**AIM OF THE EXERCISE**.
Find every line in the records that contains the string "Select", and copy each of those lines. Case matters.

- - -

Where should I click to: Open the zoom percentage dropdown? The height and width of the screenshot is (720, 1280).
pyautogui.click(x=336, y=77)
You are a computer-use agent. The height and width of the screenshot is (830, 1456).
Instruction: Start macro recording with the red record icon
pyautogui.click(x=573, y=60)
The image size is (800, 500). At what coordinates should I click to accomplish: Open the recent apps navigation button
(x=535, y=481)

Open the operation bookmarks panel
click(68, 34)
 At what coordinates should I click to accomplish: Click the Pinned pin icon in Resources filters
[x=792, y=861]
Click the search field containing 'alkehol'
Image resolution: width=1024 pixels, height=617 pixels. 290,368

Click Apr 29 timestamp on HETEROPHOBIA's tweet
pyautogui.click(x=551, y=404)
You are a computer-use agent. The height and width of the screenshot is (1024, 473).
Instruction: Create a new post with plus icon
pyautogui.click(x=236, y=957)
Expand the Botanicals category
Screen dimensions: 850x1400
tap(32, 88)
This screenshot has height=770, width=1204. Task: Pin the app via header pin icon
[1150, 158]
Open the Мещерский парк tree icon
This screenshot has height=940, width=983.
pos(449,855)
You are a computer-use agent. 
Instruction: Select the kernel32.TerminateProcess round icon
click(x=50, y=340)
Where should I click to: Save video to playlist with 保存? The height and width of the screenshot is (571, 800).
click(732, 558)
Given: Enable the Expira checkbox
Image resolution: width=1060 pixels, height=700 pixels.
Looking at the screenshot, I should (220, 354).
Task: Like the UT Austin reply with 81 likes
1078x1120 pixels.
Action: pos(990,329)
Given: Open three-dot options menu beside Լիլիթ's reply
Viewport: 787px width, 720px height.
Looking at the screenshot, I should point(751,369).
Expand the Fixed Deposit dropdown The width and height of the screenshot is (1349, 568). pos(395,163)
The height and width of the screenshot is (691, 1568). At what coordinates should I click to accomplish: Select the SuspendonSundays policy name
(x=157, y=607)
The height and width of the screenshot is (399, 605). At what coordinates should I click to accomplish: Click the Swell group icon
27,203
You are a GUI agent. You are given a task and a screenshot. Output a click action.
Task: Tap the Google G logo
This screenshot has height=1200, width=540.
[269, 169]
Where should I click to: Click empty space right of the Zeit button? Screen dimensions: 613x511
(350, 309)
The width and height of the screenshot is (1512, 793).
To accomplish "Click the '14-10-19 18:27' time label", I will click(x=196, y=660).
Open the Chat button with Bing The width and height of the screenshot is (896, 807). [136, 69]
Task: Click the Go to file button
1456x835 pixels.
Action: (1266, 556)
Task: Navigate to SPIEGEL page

- - -

**SOLUTION**.
Instruction: Select the kernel32.TerminateProcess round icon
The height and width of the screenshot is (691, 1568). At what coordinates should I click to accomplish: Select the SuspendonSundays policy name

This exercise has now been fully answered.